年末年始の読書:『資本主義の終焉と歴史の危機』
新しい年が始まった。このブログでは普通は政治も経済も語らないが、大著『21世紀の資本』の読書中でもあり、あえて経済の話をしたい。大晦日の「朝日」の一面は、来年度の税制改革が企業や富裕層を優遇して個人消費の底上げを図る方向に決まったことが報じられていた。
企業向けの減税以上に驚いたのは、子供や孫に資産を贈る場合の税優遇策だ。既に住宅や教育資金の贈与に非課税枠があるが、結婚や子育て費用にも使えるようにするという。まさに、金持ち家族は子孫も金持ちのままにする、格差作りのための税制だ。
このような贈与は信託銀行が管理するというから、もともと信託銀行に縁がある富裕層だけが関係がある。そのうえ銀行も儲かるし。

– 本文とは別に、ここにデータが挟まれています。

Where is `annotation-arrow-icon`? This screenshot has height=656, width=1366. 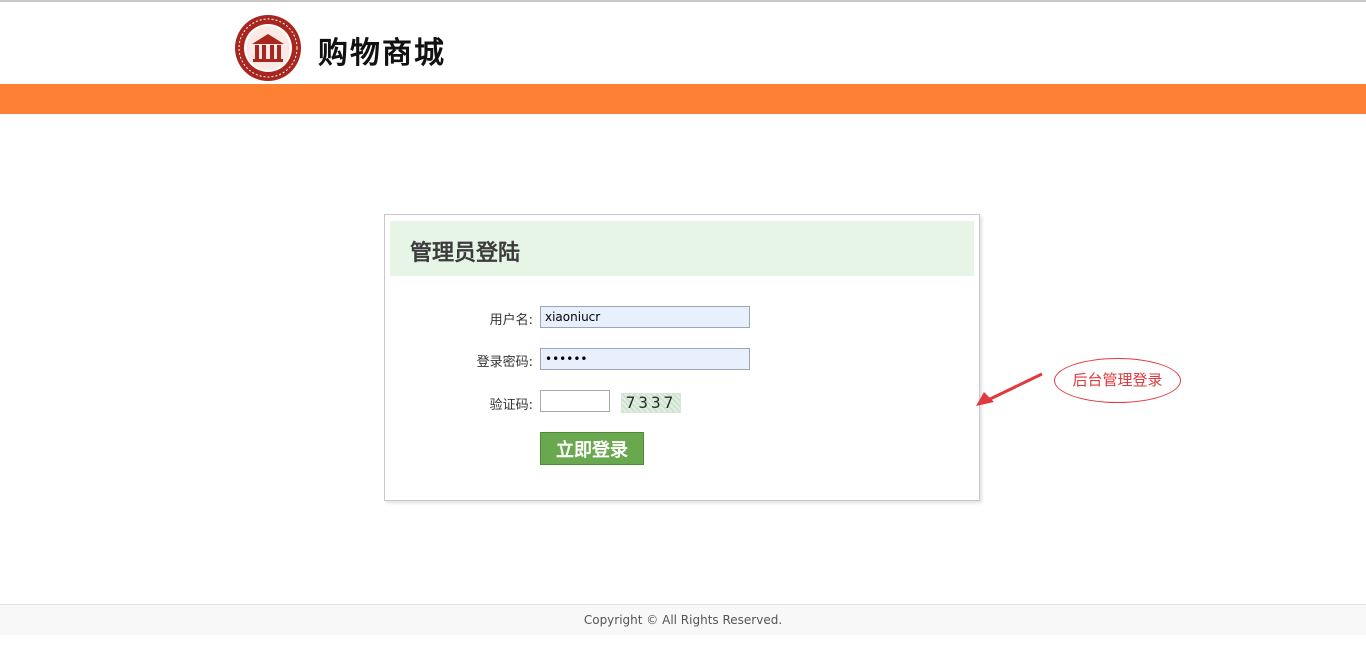
annotation-arrow-icon is located at coordinates (1010, 389).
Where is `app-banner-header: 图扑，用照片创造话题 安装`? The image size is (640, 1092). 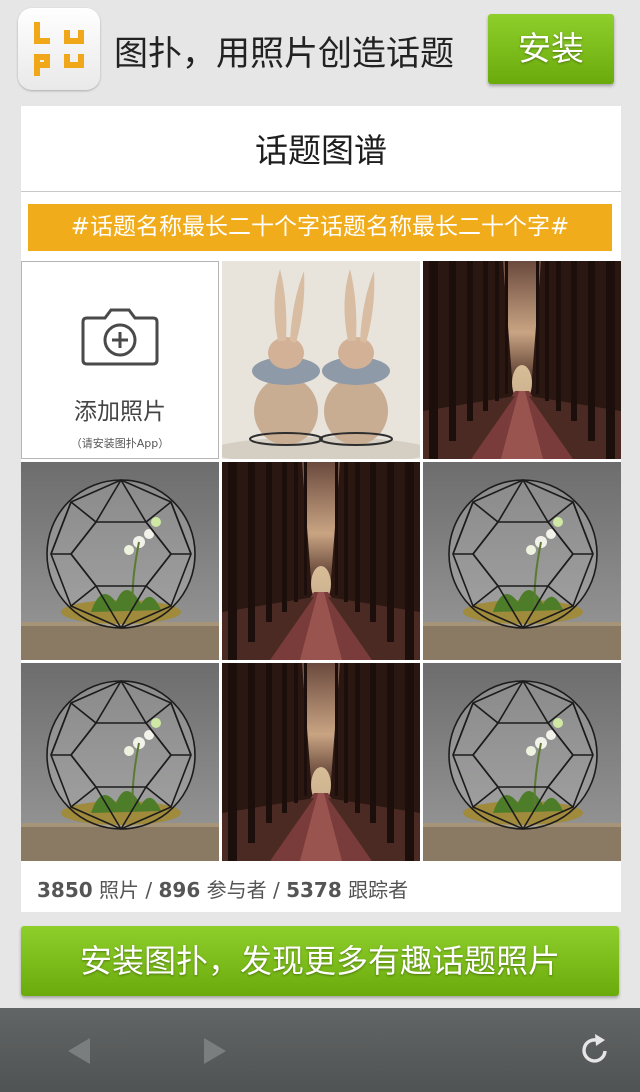
app-banner-header: 图扑，用照片创造话题 安装 is located at coordinates (320, 50).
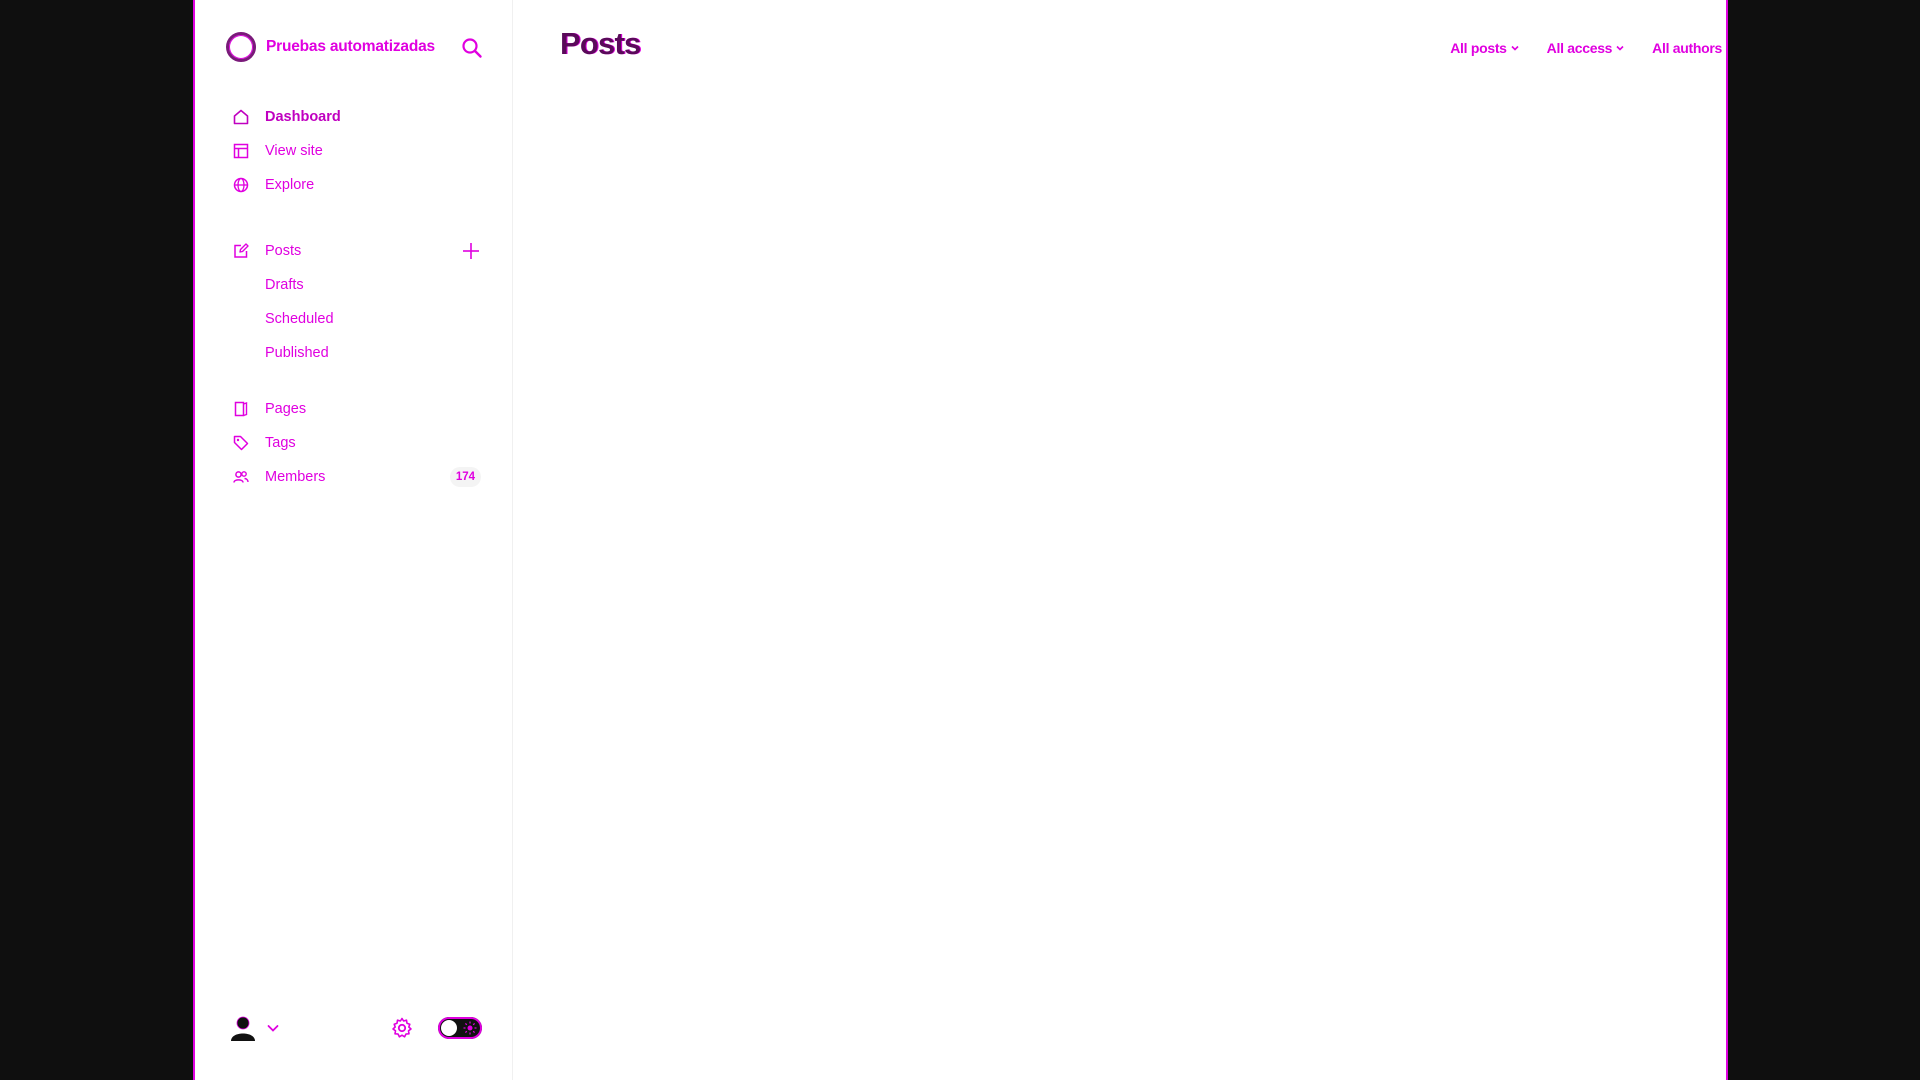 This screenshot has width=1920, height=1080. What do you see at coordinates (356, 353) in the screenshot?
I see `nav-item-published: Published` at bounding box center [356, 353].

そもそも個人消費を増やす必要があるのか、という疑問を持っていたら、年末に読んだ水野和夫著『資本主義の周縁と歴史の危機』にその答えがあった。一言で言うと、もう資本主義は終わりに近づいているから、そんな努力は無駄であるという内容だった。
日本は世界で最も低金利となった。これは資本投下の利潤がゼロになることだから、資本主義の終わりを意味する。「資本主義は「中心」と「周辺」から構成され、「周辺」つまり、いわゆるフロンティアを広げることによって「中心」が利潤性を高め、資本の自己増殖を推進してゆくシステムです」
「本来ならば、「地理的・物的空間」での利潤低下に直面した1970年代半ばの段階で、先進各国は資本主義に代わる新たなシステムを模索すべきでした。/しかし、アメリカは、近代システムに代わる新たなシステムを構築するのではなく、…「電子・金融空間」に利潤のチャンスを見つけ、「金融帝国」化してゆくという道でした」
「資本主義は「周辺」の存在が不可欠ですから、途上国が成長し、新興国に転じれば、新たな「周辺」を作る必要があります。それが、アメリカで言えば、サブプライム層であり、日本で言えば、非正規社員であり、EUで言えば、ギリシャやキプロスなのです」
「こうした国境の内側で格差を広げることも厭わない「資本のための資本主義」は、民主主義も同時に破壊することになります。民主主義は価値観を同じくする中間層の存在があって初めて機能するのであり、多くの人の所得が減少する中間層の没落は、民主主義の基盤を破壊することにほかならないのです」
格差社会は民主主義を破壊するという恐ろしい内容だ。この本では、ではどうすればについてのヒントがいくつか書かれているが、それについては後日書く。